Task goal: Copy out the records word for word, from their first line through the line containing "546x471 pixels. tap(107, 291)", both included.

#### Items ####

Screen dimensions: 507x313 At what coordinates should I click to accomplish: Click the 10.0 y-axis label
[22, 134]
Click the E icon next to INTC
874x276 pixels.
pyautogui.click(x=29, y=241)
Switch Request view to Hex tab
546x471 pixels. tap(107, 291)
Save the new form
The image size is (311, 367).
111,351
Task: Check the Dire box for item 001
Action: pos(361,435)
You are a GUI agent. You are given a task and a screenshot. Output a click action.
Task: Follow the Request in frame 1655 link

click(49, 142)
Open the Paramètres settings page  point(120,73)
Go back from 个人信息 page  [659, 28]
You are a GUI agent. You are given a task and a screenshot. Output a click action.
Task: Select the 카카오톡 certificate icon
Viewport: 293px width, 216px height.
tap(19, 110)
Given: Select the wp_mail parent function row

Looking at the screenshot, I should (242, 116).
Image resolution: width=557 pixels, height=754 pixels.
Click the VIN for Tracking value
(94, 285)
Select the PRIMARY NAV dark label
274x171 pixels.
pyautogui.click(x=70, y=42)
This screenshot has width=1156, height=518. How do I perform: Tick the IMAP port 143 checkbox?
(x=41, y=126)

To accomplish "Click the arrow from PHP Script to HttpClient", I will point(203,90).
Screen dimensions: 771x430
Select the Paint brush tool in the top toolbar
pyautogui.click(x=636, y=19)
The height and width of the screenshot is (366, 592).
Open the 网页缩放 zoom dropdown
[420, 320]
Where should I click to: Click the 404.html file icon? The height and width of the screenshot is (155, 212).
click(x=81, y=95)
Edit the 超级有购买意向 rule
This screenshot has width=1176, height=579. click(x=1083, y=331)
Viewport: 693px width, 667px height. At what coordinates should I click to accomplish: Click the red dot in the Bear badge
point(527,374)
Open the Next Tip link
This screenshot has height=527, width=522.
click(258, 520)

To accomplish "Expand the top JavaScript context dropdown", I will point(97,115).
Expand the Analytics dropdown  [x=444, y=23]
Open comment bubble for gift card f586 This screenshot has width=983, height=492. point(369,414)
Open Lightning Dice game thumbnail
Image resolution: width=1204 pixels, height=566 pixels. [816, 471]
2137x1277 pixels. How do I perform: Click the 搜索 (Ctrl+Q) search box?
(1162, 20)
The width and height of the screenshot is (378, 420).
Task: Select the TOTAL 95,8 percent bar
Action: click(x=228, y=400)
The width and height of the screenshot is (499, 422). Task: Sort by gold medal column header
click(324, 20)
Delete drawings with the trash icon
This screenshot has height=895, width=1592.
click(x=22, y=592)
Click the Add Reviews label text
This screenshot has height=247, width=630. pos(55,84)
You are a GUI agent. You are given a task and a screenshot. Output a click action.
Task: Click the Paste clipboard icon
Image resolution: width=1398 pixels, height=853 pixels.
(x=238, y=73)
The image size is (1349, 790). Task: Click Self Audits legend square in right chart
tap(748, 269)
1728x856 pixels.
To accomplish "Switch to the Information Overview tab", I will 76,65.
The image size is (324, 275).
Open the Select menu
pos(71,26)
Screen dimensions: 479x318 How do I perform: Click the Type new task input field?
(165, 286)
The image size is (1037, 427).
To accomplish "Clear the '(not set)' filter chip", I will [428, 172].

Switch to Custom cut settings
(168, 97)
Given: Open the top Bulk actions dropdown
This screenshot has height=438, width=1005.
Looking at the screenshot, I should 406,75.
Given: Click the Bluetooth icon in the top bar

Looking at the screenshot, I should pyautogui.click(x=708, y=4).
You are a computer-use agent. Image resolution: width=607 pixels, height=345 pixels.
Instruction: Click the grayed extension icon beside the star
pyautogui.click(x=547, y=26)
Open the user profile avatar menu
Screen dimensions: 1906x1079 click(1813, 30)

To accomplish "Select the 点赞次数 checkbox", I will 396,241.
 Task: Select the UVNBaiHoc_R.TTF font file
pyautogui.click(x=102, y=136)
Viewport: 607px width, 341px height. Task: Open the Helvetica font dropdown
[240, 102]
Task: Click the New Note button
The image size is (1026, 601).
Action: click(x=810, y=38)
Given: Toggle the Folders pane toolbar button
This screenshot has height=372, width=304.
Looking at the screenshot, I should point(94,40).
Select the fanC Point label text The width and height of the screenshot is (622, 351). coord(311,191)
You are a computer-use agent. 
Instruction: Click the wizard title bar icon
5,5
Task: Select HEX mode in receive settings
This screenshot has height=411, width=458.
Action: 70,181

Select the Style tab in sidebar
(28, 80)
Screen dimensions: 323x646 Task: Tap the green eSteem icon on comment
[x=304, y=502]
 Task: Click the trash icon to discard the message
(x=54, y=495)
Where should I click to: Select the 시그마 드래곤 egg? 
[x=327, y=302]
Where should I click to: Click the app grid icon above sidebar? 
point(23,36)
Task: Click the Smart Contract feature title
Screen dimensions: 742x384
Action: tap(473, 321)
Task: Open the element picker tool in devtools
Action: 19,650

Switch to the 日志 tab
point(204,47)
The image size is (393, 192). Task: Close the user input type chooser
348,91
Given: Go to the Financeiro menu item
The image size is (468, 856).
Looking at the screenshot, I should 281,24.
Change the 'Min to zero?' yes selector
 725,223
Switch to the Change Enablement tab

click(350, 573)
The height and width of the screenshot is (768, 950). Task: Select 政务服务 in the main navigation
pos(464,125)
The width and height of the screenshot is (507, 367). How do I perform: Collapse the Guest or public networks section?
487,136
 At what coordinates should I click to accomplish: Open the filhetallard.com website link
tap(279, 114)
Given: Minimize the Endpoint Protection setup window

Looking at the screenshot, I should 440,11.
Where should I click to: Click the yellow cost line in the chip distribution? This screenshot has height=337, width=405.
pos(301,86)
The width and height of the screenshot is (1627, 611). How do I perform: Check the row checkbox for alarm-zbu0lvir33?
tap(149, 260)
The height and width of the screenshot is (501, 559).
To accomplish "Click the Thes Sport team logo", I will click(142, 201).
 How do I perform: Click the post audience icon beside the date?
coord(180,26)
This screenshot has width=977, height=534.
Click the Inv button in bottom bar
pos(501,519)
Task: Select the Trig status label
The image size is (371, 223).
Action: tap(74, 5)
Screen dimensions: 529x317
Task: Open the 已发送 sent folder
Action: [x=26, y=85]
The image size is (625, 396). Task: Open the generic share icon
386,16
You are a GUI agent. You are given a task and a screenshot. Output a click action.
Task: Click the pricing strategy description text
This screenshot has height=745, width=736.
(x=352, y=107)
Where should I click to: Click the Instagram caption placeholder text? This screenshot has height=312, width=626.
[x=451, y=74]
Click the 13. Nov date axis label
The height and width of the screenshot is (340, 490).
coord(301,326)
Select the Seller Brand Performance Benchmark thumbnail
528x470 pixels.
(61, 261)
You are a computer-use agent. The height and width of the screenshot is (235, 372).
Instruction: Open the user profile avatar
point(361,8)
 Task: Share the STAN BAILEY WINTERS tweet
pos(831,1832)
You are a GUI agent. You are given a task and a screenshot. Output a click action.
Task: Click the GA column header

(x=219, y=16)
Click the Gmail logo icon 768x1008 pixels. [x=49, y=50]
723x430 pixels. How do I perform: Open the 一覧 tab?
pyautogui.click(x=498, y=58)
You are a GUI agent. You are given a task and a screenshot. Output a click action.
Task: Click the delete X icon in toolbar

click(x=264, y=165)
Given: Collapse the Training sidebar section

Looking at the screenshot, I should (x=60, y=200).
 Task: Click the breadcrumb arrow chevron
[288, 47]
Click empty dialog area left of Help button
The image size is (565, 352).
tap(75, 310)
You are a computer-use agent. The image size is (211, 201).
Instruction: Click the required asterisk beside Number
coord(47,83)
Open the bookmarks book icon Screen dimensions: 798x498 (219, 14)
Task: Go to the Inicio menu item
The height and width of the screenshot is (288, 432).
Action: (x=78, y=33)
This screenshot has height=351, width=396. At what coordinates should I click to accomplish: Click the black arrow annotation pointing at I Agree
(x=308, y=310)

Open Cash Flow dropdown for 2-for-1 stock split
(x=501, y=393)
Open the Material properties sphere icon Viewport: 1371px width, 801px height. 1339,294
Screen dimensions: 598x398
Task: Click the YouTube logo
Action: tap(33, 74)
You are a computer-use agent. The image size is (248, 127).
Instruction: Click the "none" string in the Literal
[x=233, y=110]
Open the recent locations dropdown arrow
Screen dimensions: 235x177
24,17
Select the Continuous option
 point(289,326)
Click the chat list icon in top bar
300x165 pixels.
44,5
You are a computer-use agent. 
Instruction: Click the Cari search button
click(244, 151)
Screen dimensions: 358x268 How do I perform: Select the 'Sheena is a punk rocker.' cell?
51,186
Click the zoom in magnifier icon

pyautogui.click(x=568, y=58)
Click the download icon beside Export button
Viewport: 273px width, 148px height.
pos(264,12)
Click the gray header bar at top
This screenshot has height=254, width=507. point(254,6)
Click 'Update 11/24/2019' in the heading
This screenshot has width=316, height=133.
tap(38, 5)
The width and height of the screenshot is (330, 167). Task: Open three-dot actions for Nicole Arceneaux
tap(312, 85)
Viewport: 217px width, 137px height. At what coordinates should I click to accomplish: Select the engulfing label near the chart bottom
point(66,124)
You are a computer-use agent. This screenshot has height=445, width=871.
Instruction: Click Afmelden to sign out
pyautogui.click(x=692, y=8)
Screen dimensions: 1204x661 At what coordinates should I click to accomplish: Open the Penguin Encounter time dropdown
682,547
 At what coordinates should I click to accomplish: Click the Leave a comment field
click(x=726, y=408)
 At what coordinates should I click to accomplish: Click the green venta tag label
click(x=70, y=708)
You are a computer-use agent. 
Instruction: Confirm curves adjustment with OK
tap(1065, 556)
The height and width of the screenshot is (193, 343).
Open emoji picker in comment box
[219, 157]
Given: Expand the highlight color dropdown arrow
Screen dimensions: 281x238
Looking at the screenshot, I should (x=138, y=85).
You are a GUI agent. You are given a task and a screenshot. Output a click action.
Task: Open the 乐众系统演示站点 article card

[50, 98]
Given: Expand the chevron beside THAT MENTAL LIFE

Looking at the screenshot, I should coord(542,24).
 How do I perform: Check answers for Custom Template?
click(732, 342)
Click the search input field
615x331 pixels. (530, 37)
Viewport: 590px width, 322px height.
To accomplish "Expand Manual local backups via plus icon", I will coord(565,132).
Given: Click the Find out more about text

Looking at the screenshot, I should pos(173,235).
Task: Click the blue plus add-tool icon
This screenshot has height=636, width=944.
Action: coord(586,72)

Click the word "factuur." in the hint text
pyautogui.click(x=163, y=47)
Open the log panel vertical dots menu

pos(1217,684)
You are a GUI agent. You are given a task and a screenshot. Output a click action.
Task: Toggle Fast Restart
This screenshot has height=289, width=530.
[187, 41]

####

Expected answer:
Screen dimensions: 507x313 At what coordinates should I click to accomplish: Click the 10.0 y-axis label
[22, 134]
Click the E icon next to INTC
874x276 pixels.
pyautogui.click(x=29, y=241)
Switch Request view to Hex tab
546x471 pixels. tap(107, 291)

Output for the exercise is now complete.